II. Consider the qualities of God’s hatred of sin in this life.

1. It is tranquil. It is not really the passion of hatred, and there is no disturbance, fury, vindictiveness in it. To express the intensity of God’s opposition to sin vividly we speak of it as having the attributes of intense opposition as we know it in men.

2. It is just and reasonable. There is no precipitation, no harshness, no excess of retribution; but the sin itself is allowed to be the measure and the automatic cause of its own punishment.

3. It is loving. It is caused by, and is identical with God’s love of good. It involves no personal enmity to the sinner.
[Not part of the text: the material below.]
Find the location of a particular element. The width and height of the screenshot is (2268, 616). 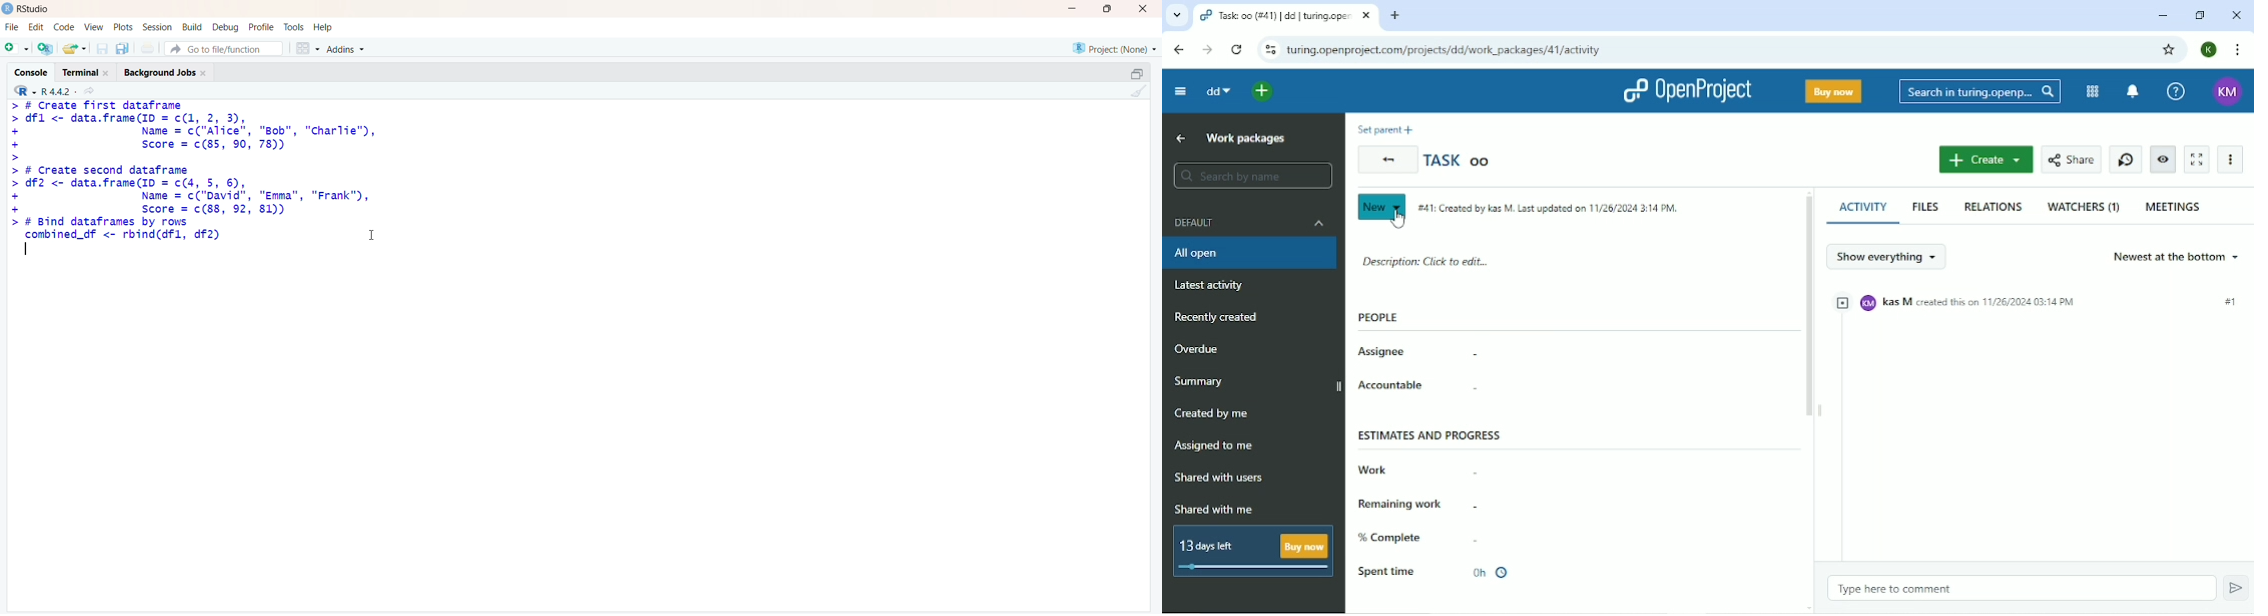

God, though expelled from the sinful soul, loves it for the natural good that He has implanted in it, and for its possibilities of supernatural good; and He uses every means to bring the sinner once more to grace.

4. It disappears as soon as sin is removed from the soul, however late in life this may be, and however enormous and multiplied the offences. Never be discouraged by your sins, and never despair of the most obstinate sinner. There is more tenderness in God’s hatred of sin than in the greatest mercifulness of men.

III. As soon as this life is over there is a change in the character of God’s hatred of sin; or rather in the relation of the sinner to God. Then indeed “to God the wicked and his wickedness are hateful alike” (Wisd. xiv. 9). The sinner has persevered in his obstinacy, has refused the last offer of reconciliation, and confirmed himself for ever in hostility to God. The time of grace, probation and merit, is at an end. The sinner knows infinite goodness sufficiently to hate it as he hated its finite manifestations on earth; as he resists the impulse which all nature has towards God, he has resisted the attraction and calls of God during life. Rejecting God, he rejects all kinds of good; and this is equivalent to incurring universal and infinite evil; for evil is simply the privation of good. Hence the overwhelming torrent of miseries in hell. These are spoken of as the burning torrent of God’s indignation; but they are, more really, the effect of sin itself, henceforth not checked by God, and allowed to work its own havoc in the soul. For “God made not death, neither hath He pleasure in the destruction of the living” (Wisd. i. 13). How horrible and unnatural is the state of sin as thus revealed! What madness and folly to rush headlong into it! Present sin is one and the same thing with the future hell.